Zuerst Stellvertreter, dann Staatsanwalt ermordet

Am 31. Jänner verkündete die Staatsanwaltschaft, dass die Gang wegen organisierter Kriminalität verfolgt werde. Wenige Stunden später wurde Mark Hasse vor einem Gerichtsgebäude erschossen. Er war einer der Stellvertreter von McLelland, der für die Tat umgehend die ABT verantwortlich machte. Zwei Monate später war auch er tot.

Ermittler verlassen das Haus des ermoreten Staatsanwalts Mike McLelland

Reuters/Tim Sharp

McLelland und seine Frau wurden laut Behörden „hingerichtet“

Und noch ein weiterer Mordfall scheint zur Serie zu gehören. Am 19. März wurde Tom Clements, der Leiter der Gefängnisbehörde im US-Staat Colorado in seinem Haus erschossen. Hier wurde der mutmaßliche Täter identifiziert: Evan Ebel starb zwei Tage nach der Tat bei einem Feuergefecht mit der Polizei.
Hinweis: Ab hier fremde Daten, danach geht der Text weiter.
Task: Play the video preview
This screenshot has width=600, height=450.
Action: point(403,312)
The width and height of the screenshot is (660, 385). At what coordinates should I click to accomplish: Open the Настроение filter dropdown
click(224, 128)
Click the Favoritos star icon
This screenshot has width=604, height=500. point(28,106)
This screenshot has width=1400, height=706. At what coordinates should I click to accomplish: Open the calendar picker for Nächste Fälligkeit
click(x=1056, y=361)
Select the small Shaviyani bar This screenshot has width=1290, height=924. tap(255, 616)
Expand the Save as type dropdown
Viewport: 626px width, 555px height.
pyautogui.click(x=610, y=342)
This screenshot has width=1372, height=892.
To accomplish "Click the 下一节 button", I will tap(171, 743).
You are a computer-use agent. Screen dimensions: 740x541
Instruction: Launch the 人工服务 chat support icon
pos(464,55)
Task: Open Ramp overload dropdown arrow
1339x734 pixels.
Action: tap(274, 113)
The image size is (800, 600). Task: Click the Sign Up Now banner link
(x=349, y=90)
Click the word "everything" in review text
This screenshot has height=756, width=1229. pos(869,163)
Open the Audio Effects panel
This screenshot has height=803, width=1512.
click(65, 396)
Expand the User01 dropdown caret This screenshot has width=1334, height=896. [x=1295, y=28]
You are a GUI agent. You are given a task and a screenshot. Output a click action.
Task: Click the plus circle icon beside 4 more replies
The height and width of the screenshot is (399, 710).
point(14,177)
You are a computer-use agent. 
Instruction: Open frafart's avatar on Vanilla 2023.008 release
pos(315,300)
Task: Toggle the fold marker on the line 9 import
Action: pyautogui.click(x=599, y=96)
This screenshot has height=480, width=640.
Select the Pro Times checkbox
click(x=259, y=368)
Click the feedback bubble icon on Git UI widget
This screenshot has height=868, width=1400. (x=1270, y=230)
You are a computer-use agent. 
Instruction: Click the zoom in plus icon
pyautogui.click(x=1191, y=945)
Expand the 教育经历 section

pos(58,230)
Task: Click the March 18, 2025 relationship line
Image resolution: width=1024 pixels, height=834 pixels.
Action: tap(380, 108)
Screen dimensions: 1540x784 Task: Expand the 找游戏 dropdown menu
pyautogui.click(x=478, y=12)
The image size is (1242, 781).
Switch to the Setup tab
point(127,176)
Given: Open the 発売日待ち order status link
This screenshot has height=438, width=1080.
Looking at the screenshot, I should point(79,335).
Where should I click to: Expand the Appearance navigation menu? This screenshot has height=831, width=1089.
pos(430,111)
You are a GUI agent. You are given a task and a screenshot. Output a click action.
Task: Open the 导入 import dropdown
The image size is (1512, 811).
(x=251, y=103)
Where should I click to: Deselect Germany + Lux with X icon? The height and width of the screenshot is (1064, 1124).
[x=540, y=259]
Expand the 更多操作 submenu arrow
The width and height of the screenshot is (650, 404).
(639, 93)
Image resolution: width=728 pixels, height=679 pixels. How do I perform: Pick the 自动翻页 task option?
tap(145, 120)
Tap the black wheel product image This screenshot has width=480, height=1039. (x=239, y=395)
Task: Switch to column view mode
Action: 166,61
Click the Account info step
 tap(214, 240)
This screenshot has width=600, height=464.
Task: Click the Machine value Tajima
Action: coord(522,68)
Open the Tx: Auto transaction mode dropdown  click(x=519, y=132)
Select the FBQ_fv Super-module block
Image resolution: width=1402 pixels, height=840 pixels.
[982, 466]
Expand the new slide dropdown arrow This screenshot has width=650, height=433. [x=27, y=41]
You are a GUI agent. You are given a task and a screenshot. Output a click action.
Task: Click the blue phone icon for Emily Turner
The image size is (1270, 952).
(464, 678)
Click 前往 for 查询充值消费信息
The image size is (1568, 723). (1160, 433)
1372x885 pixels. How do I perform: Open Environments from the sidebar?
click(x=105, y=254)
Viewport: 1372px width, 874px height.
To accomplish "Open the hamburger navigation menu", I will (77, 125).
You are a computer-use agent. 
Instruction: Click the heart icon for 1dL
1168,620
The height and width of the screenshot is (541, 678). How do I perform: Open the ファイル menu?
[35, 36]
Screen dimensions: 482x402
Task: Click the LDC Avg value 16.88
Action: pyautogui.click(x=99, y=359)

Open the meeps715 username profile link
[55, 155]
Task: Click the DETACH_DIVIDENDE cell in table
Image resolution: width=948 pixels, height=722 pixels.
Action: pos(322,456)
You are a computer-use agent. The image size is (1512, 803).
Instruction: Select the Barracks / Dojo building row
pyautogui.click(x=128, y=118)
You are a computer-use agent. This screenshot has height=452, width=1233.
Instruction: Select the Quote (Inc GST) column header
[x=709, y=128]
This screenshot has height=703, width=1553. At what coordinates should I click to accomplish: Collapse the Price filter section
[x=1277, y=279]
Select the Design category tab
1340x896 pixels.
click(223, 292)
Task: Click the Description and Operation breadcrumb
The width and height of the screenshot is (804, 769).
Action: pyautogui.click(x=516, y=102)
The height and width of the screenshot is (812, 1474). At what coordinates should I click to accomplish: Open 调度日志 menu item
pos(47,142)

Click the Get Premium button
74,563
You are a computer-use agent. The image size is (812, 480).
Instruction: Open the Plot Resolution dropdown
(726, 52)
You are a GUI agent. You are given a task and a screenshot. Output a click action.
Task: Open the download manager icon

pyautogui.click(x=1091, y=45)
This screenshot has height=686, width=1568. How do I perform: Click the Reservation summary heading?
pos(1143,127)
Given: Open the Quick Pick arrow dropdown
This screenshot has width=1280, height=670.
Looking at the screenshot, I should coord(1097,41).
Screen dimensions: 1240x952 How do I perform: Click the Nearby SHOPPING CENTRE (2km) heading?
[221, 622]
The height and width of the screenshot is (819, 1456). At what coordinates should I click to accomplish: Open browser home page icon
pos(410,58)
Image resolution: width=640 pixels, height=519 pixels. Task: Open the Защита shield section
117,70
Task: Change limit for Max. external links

Er war erst Ende Jänner aus dem Gefängnis entlassen worden und soll danach neben Clements auch einen Pizzalieferanten in Denver ermordet haben.

Einschüchterungen zeigen Wirkung

Medienberichten zufolge hatte Ebel Tätowierungen mit rassistischen und neonazistischen Symbolen. Und er war Mitglied der Gefängnisbande 211 Crew in Colorado - auch bekannt als Bruderschaft der Arischen Allianz. Die Ermittler rätseln noch, welche Verbindungen diese zur ABT hat. Die „Denver Post“ berichtet jedenfalls, die Gang sei nach dem Vorbild der Arischen Bruderschaft aufgebaut worden.

Die Einschüchterungsversuche zeigen jedenfalls Wirkung: Wie US-Medien berichten, legte Staatsanwalt Jay Hileman „aus Sicherheitsgründen“ seine Mitarbeit bei der Anklage gegen die ABT nieder. Und er stellte sicher, dass die ABT das auch erfährt. Berichten zufolge schrieb er eine kurze E-Mail an alle Strafverteidiger der Bruderschaft.

Millionen mit Drogenschmuggel

Die Arische Bruderschaft entstand in den späten 60er Jahren im bekannten kalifornischen Gefängnis St. Quentin. Bis dahin waren verschiedene Ethnien getrennt voneinander verwahrt worden. Mit der Zusammenlegung kam es zu Spannungen, die Gang wurde eigentlich gegründet, um weiße Gefangene vor Übergriffen von anderen zu schützen. Doch rasch rückte der Drogenhandel ins Zentrum des Interesses, mittlerweile verdient die Organisation Millionen, indem Drogen in Gefängnisse geschmuggelt werden. Das Southern Poverty Law Center geht von 20.000 Mitgliedern in Kalifornien aus.

Über 100 Morde?

Die ABT wurde erst in den frühen 80er Jahren gegründet, wollte sich mit ihrer kalifornischen Vorbildorganisation zwar zusammenschließen, diese lehnte aber ab. Somit gibt es weiterhin völlig eigene Strukturen. Die US-amerikanische Organisation Anti-Defamation League (ADL) bezeichnet die ABT laut BBC als eine der brutalsten Extremistengruppen in den USA. Mindestens 30 Morde sollen auf ihre Rechnung gehen, das Southern Poverty Law Center spricht sogar von 100. Ein Gutteil davon sollen „interne“ Tötungen sein: Mitglieder, die mit den Behörden kooperieren, werden umgebracht.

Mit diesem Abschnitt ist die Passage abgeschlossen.